§ **EXERCISE REQUIREMENTS**:
Duplicate the rows word for word, from the line containing "The height and" through the end of the rows, including both ends. Omit the pictures from your copy.

§ **MATERIAL**:
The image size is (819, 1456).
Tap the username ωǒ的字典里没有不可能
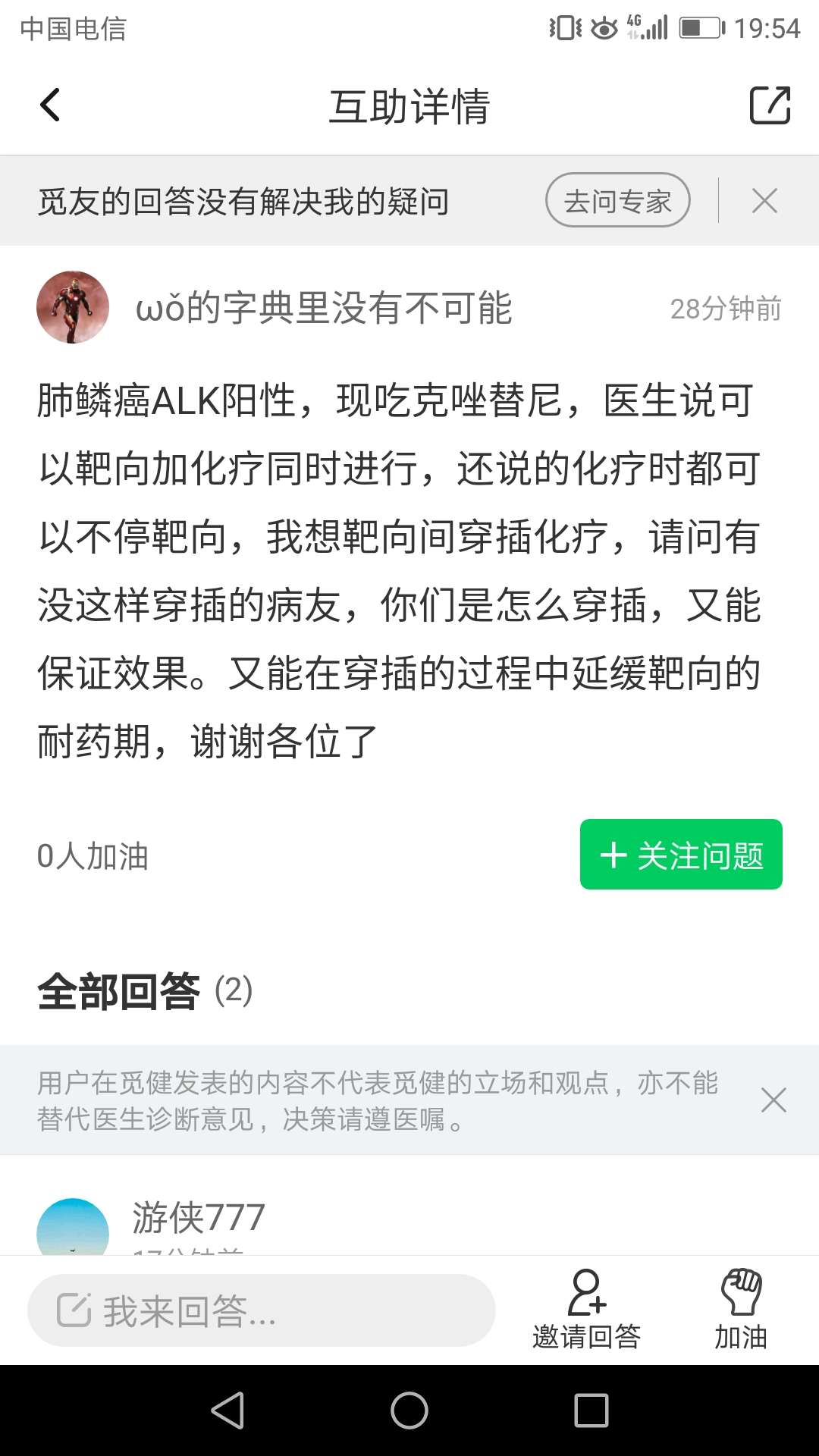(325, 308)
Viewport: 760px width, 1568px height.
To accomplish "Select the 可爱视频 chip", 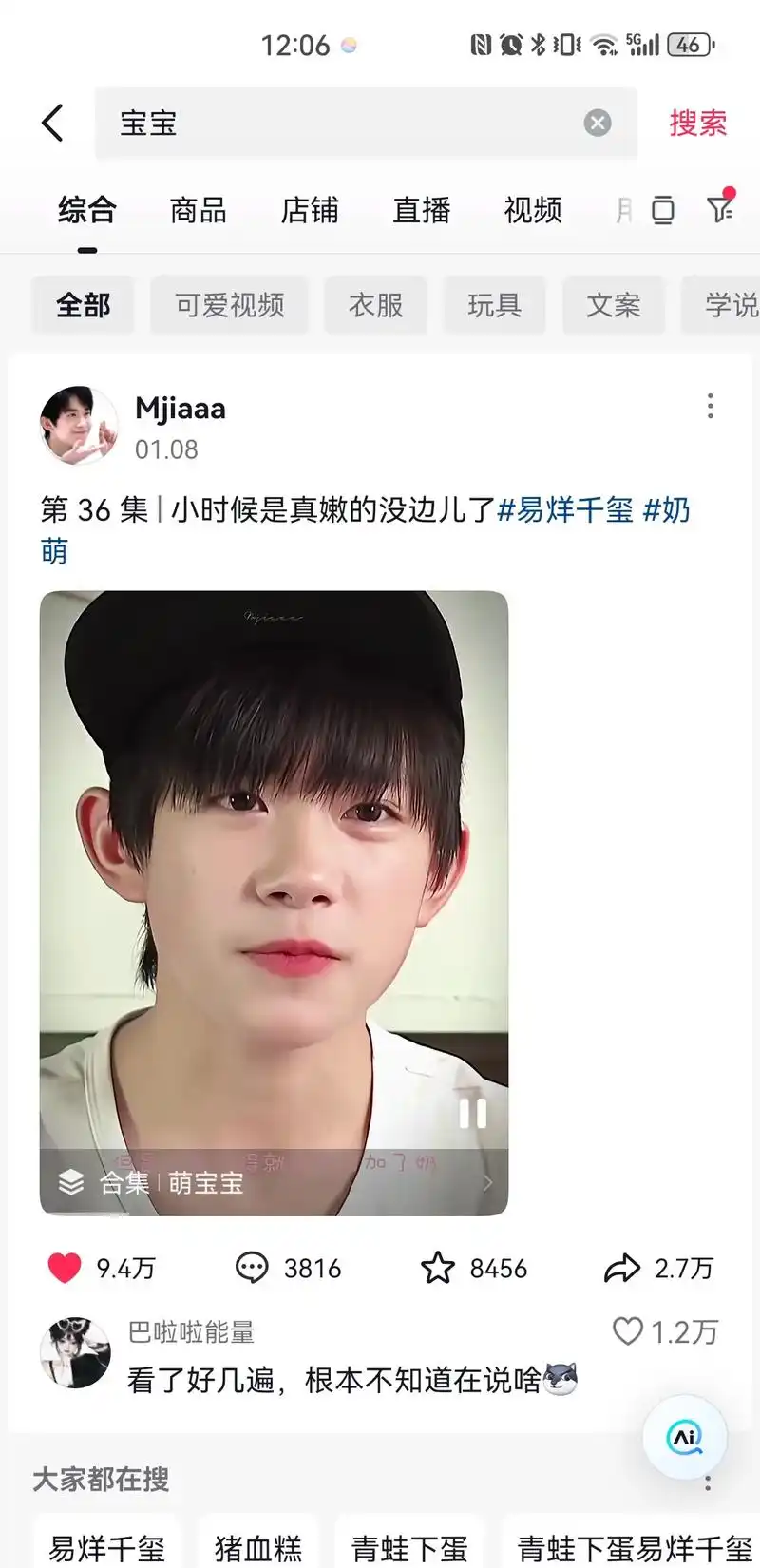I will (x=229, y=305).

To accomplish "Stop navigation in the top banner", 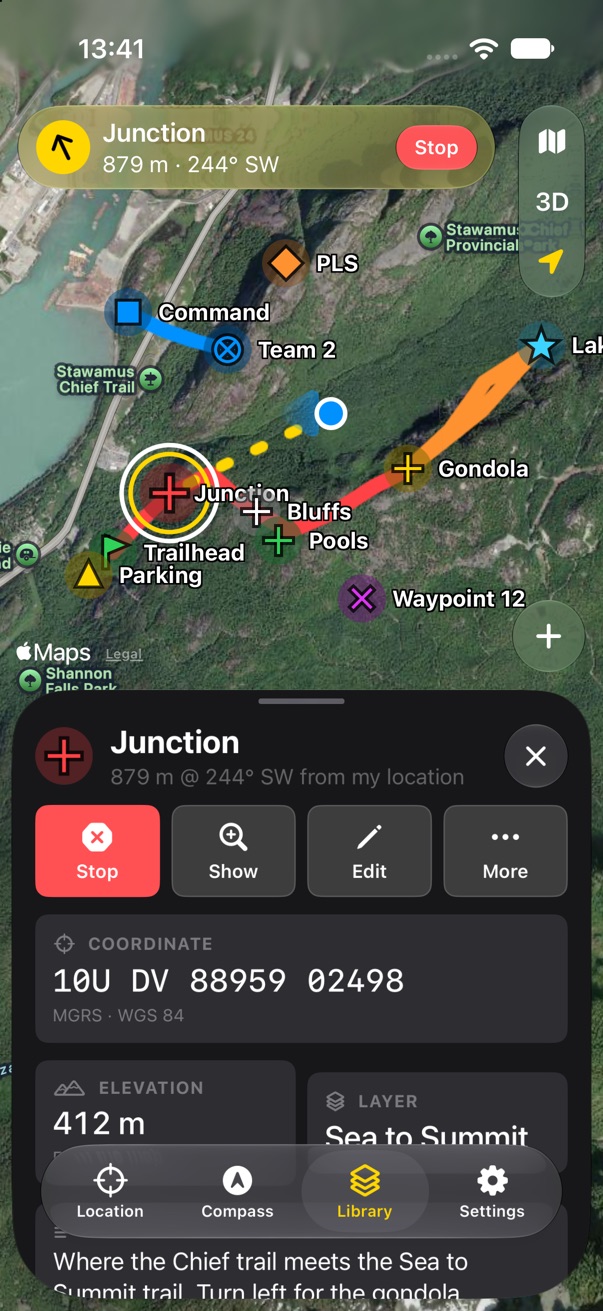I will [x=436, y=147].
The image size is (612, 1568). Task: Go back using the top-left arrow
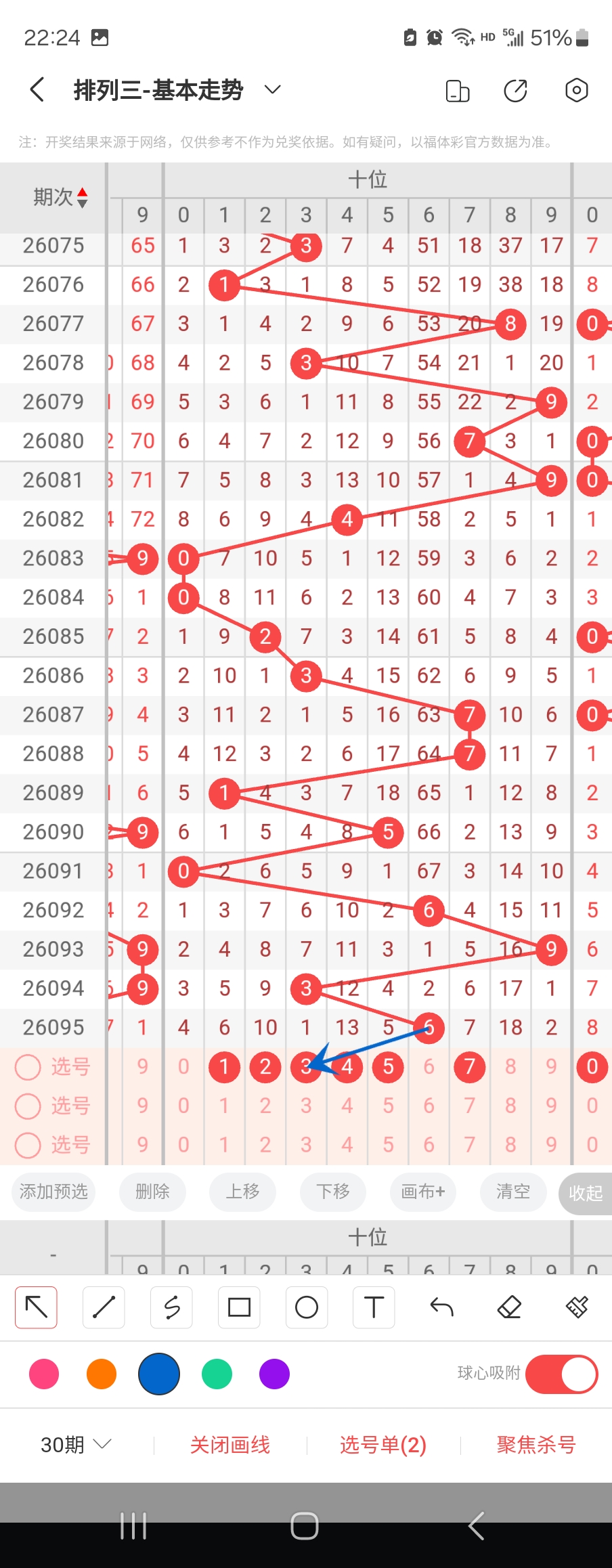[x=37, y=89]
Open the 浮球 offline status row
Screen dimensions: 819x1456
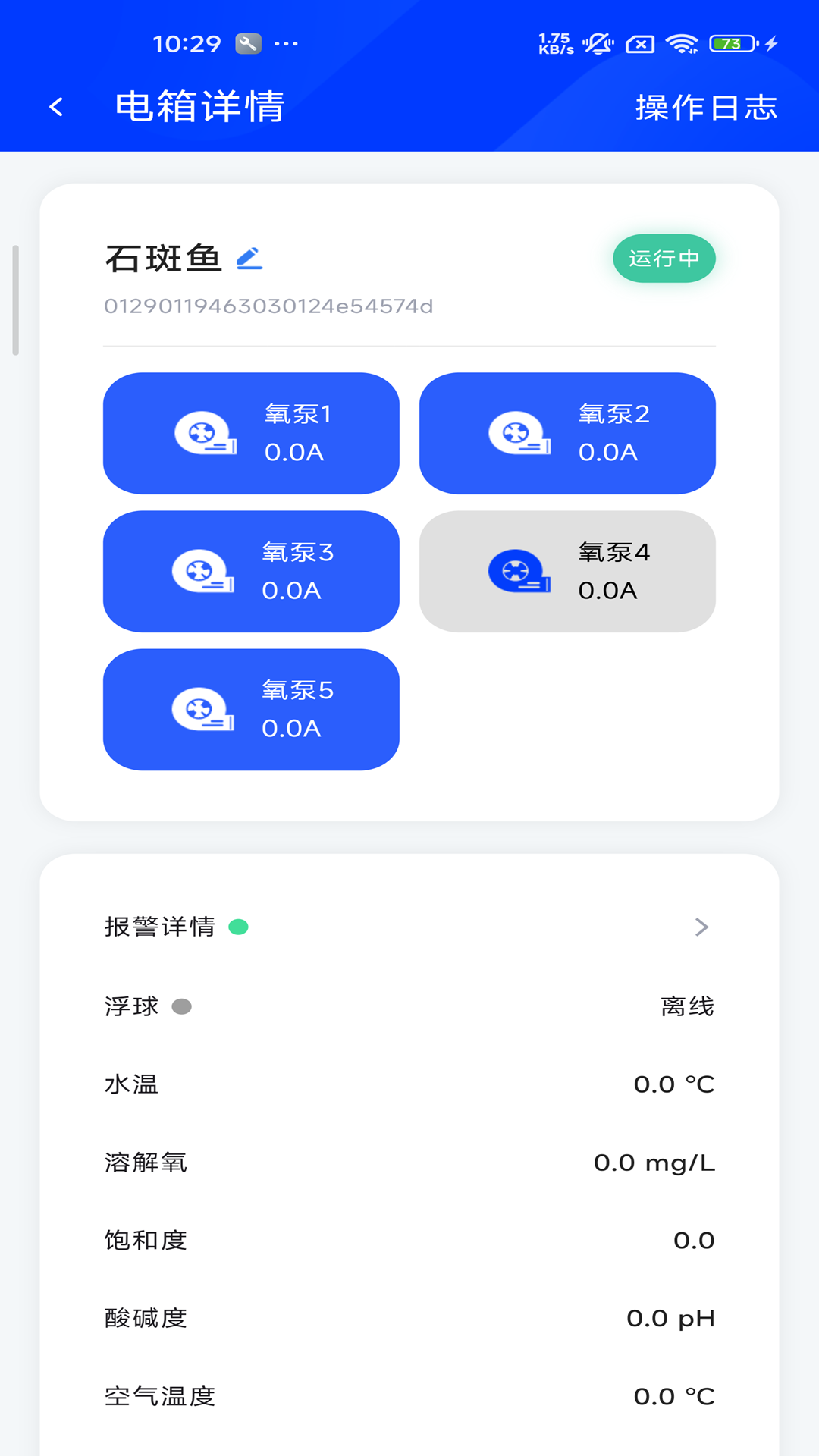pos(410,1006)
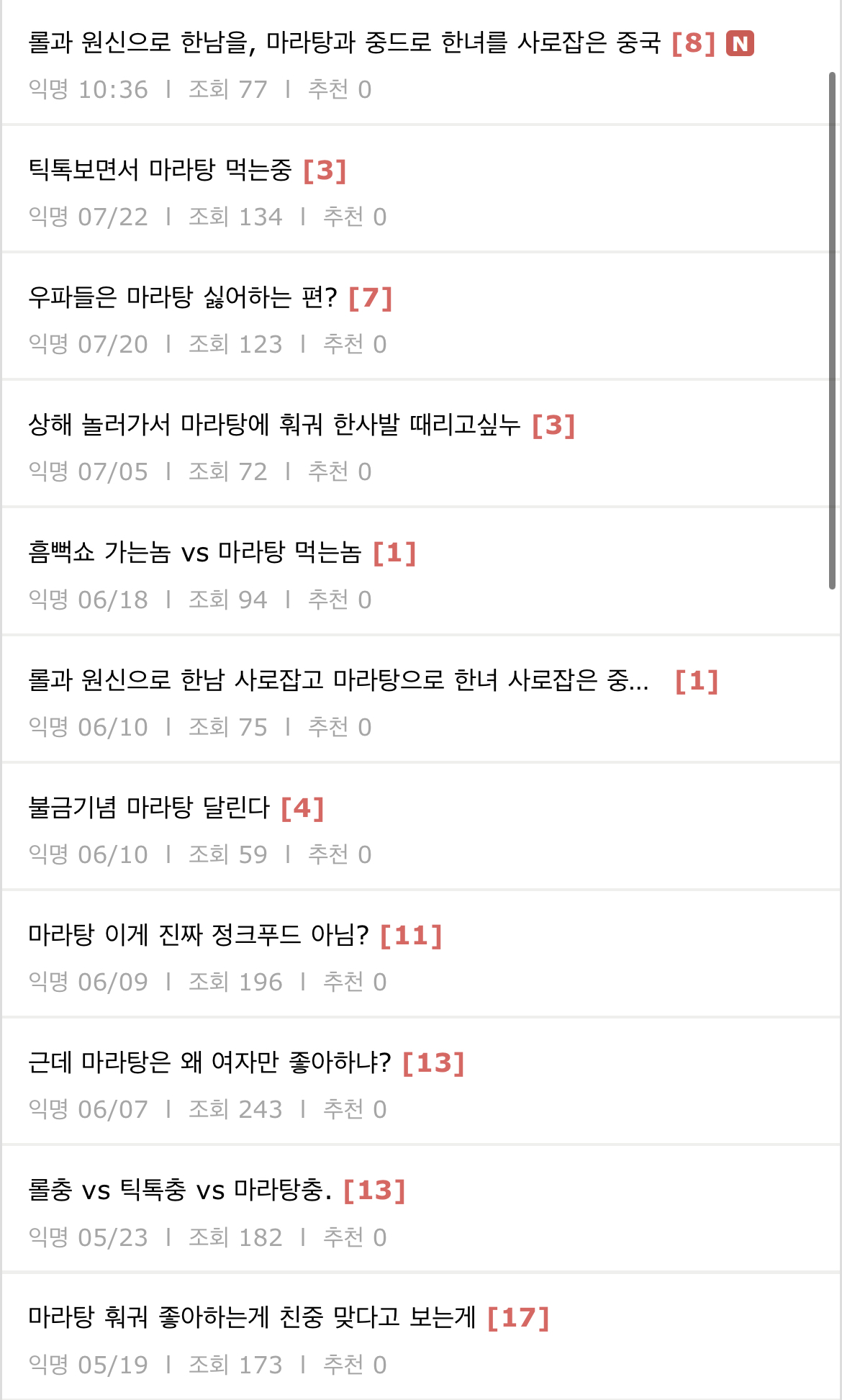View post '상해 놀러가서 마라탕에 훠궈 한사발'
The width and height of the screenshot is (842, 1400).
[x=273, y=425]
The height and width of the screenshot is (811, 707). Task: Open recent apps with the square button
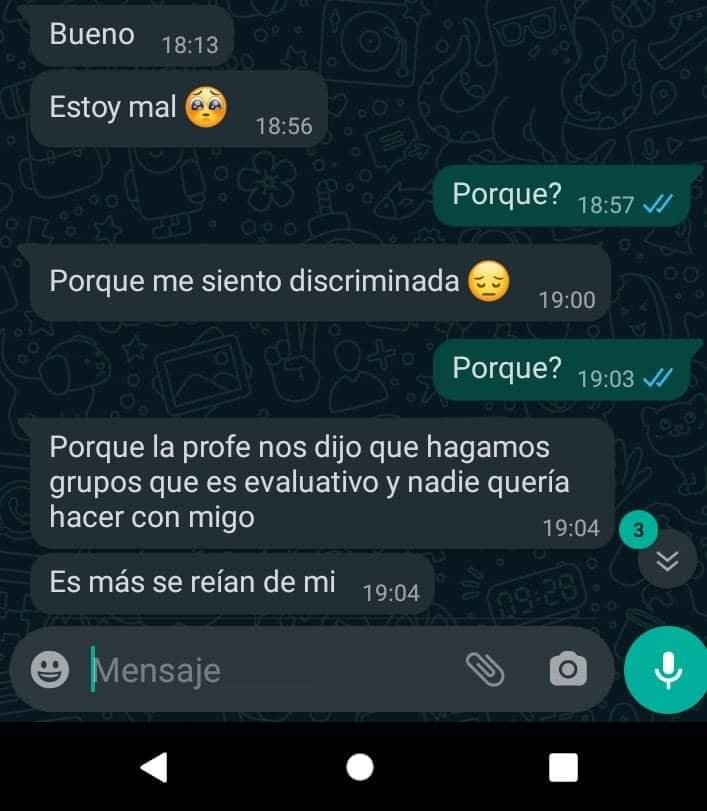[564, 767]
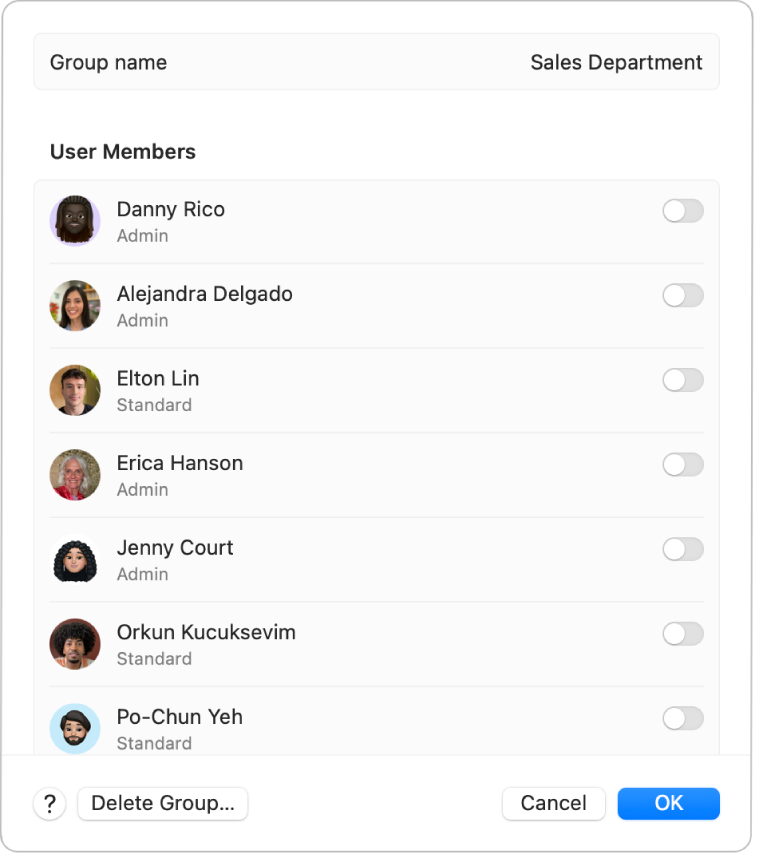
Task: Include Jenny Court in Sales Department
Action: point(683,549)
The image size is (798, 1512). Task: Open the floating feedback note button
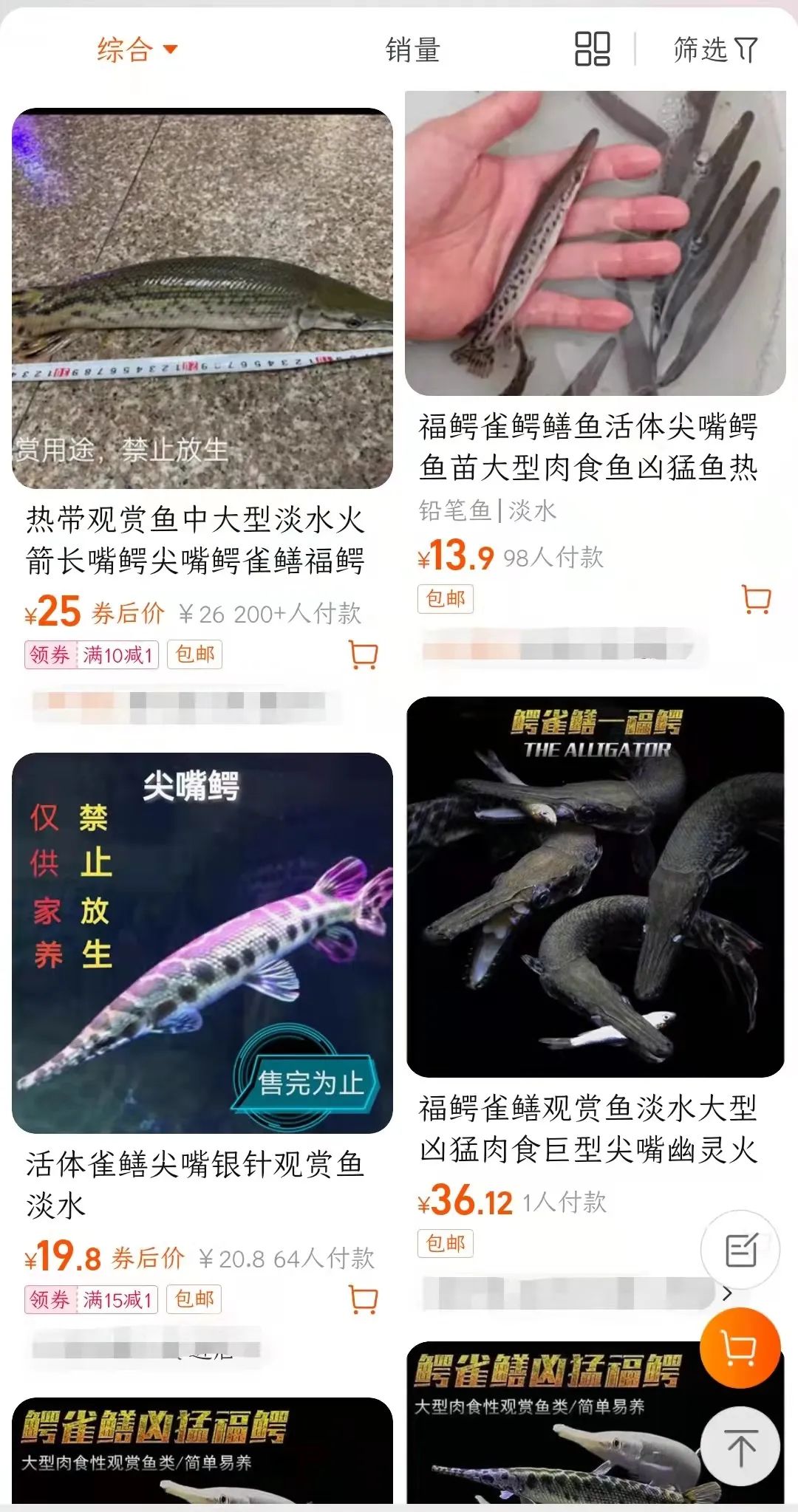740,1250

§ **SOLUTION TO THE EXERCISE**:
The height and width of the screenshot is (811, 707). Task: Open recent apps with the square button
[564, 767]
Task: Include Jenny Court in Sales Department
Action: point(683,549)
The image size is (798, 1512). Task: Open the floating feedback note button
740,1250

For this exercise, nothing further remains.